Type: Body rather long, broad at shoulders. Full, round breast carried upwards. Large wings well tucked up. Well feathered tail.
Head: Skull fine. Beak short and well curved. Eyes large and bold. Comb single, upright, of medium size, well serrated and with a firm base. Face smooth and fi ne. Ear-lobes small and oval. Wattles long and fine.
Neck: Of medium length, abundantly covered with hackle.
Legs and feet: Fairly short and set well back. Shanks free from feathers. Toes, four, well spread.
The general characteristics are similar to those of the male, allowing for the natural sexual differences.
Male plumage: Neck, back, saddle, shoulder coverts and wing bars silver-white, the hackles with black striping, free from smuttiness. Remainder a solid black.
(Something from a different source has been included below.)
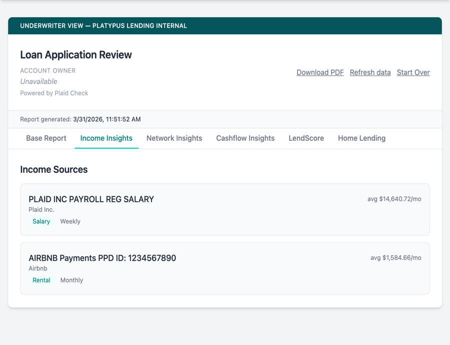Image resolution: width=450 pixels, height=345 pixels.
Task: Switch to the Home Lending tab
Action: pyautogui.click(x=362, y=138)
Female plumage: Hackle similar to that of the male. Remainder black, the throat very delicately laced with silver (about 5 cm (2 in.) only).
In both sexes: Beak horn. Eyes dark. Comb, face, ear-lobes and wattles red. Legs and feet black or slate-black, the former preferred.
Male 3.20–3.60 kg (7–8 lb)
Female 2.25–2.70 kg (5–6 lb)
White in lobes. Comb other than single or obstructing the sight. Legs other than black or slate-black. Feathers on shanks or feet. Lacing or shaftiness on back, breast, or wings of females.
Bantam Norfolk Grey bantams should follow exactly the large fowl standard.